WHAT YOU NEED TO DO:
What follows is a listing to transcribe exactly, leaving the pictures out.

[Start of section]

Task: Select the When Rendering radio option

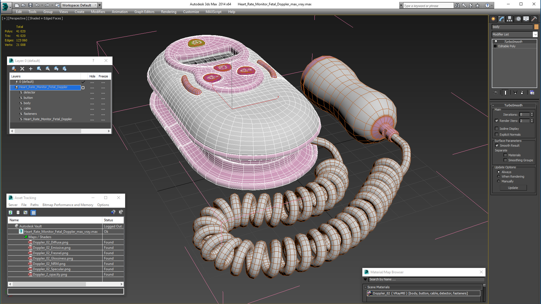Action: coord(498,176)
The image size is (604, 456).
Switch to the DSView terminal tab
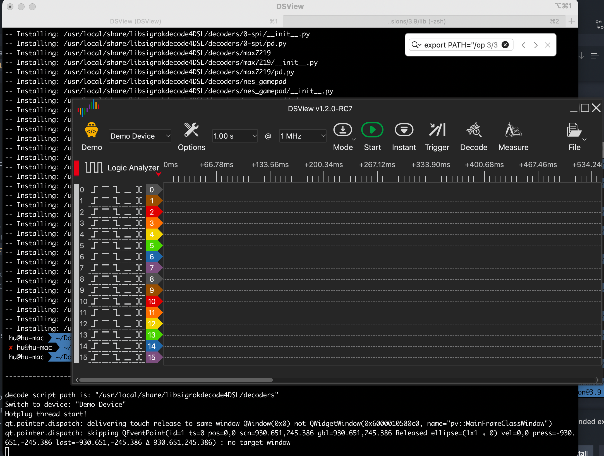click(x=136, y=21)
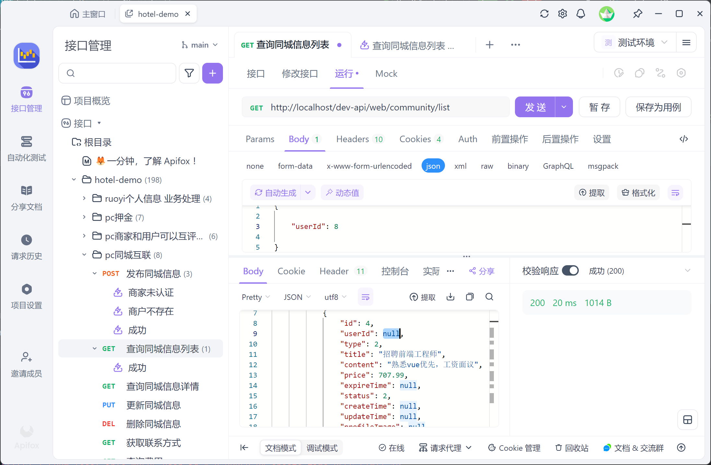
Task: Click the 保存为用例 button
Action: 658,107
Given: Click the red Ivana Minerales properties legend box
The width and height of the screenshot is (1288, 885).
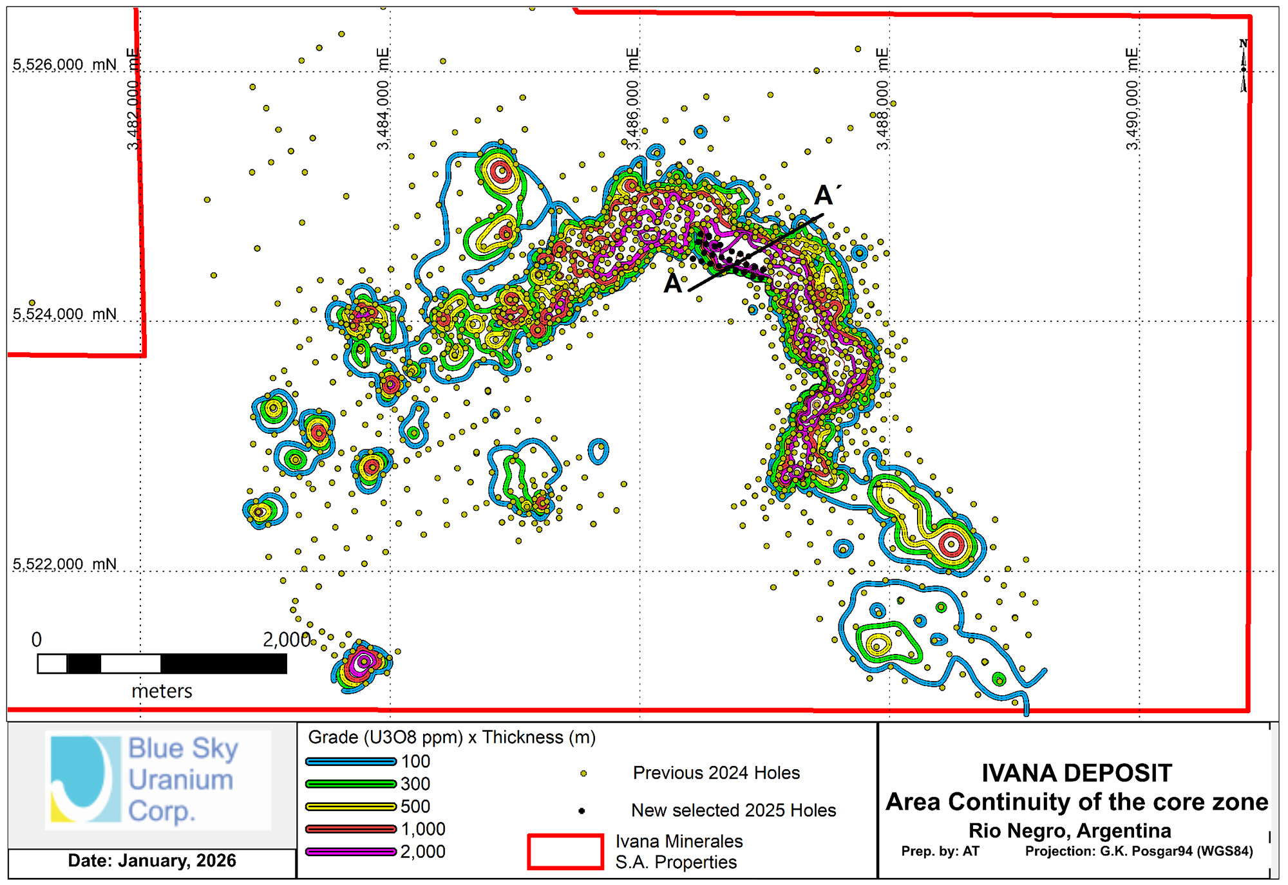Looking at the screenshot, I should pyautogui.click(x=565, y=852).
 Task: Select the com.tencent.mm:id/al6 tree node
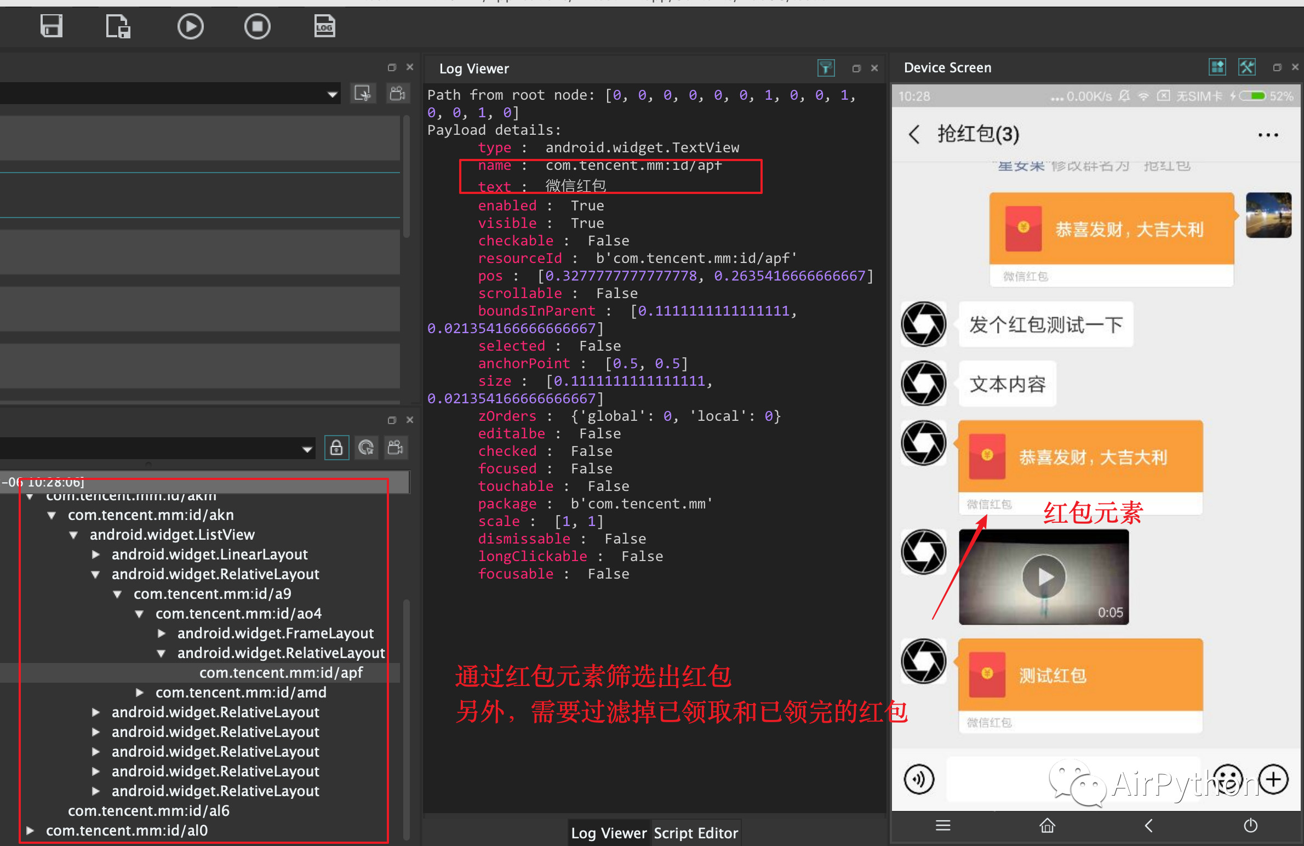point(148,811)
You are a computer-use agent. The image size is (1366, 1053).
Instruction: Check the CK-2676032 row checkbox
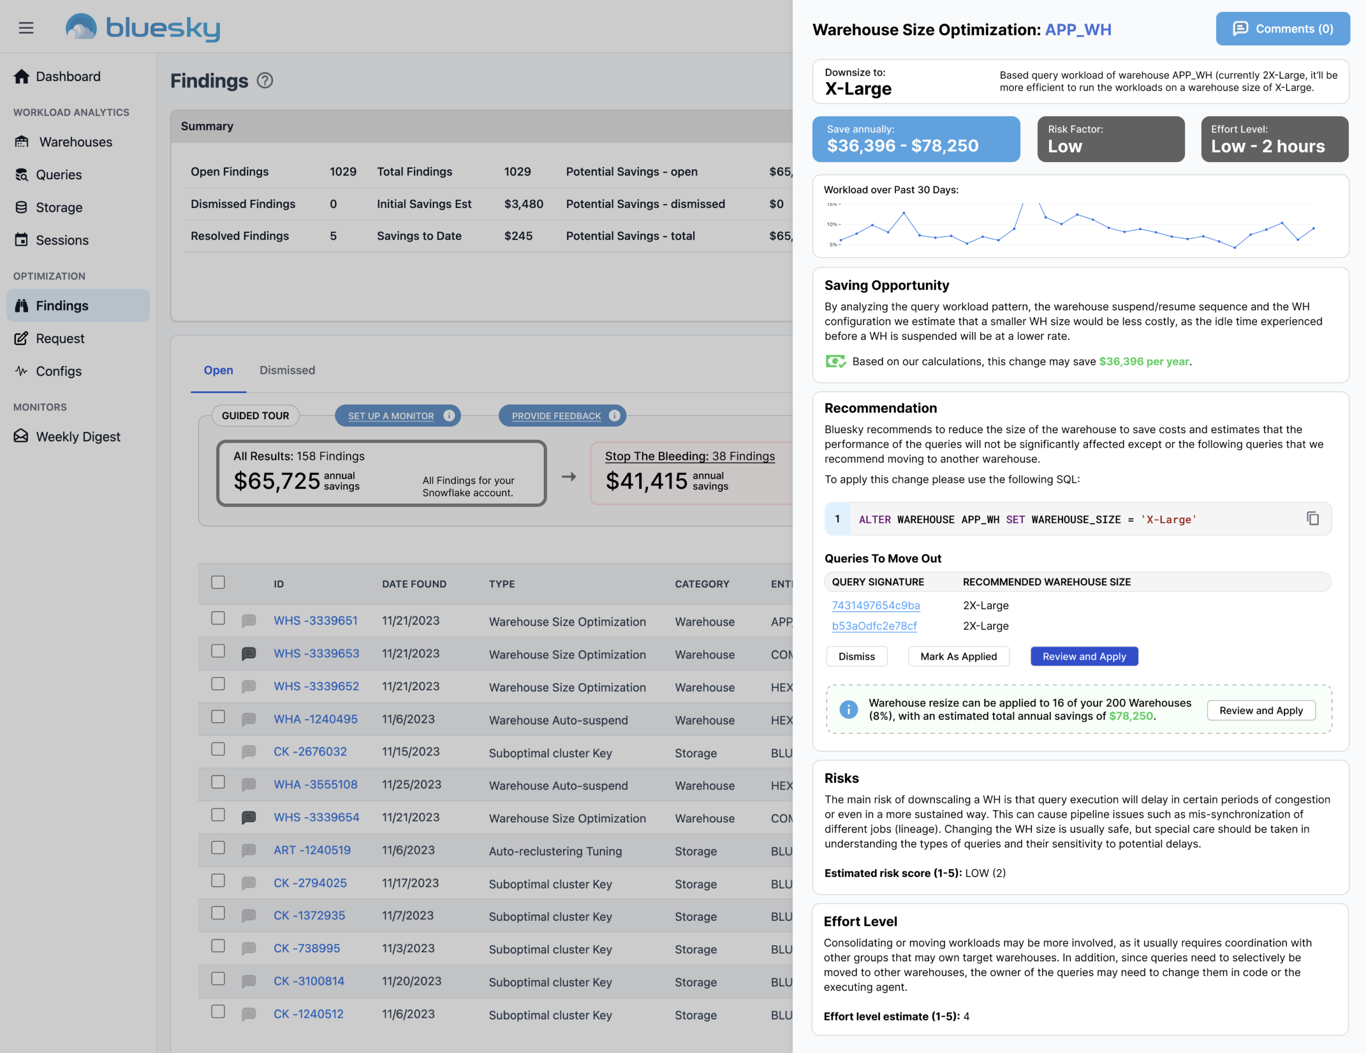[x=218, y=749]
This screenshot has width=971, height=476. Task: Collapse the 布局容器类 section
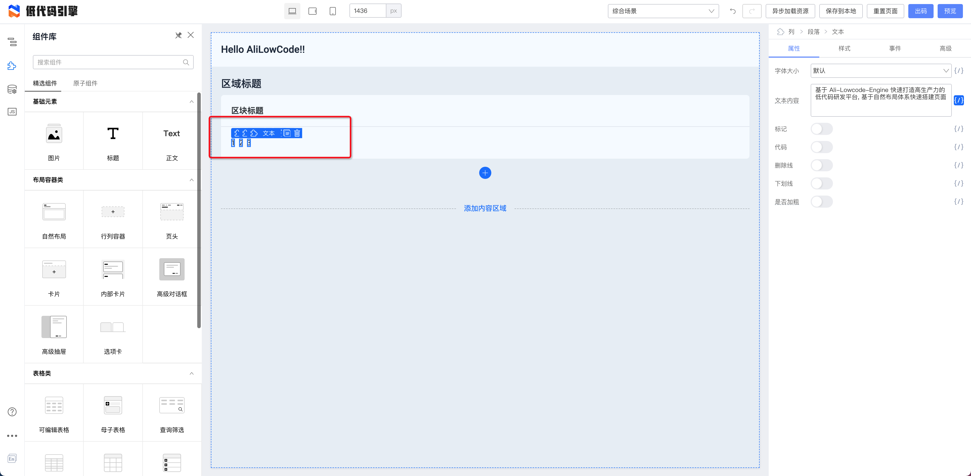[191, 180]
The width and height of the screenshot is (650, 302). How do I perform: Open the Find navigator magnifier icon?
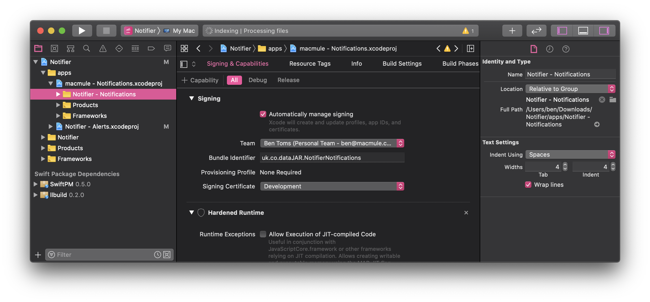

[End of section]

SOLUTION TO THE EXERCISE:
Task: Select the When Rendering radio option

Action: coord(498,176)
The image size is (604, 456).
Switch to the DSView terminal tab
click(x=136, y=21)
Task: Click the 保存为用例 button
Action: 658,107
Given: Click the red Ivana Minerales properties legend box
The width and height of the screenshot is (1288, 885).
Looking at the screenshot, I should pyautogui.click(x=565, y=852).
 Task: Select the com.tencent.mm:id/al6 tree node
point(148,811)
You are a computer-use agent. The image size is (1366, 1053).
Instruction: Check the CK-2676032 row checkbox
[x=218, y=749]
This screenshot has width=971, height=476. Task: Collapse the 布局容器类 section
[191, 180]
The width and height of the screenshot is (650, 302). How do I perform: Open the Find navigator magnifier icon?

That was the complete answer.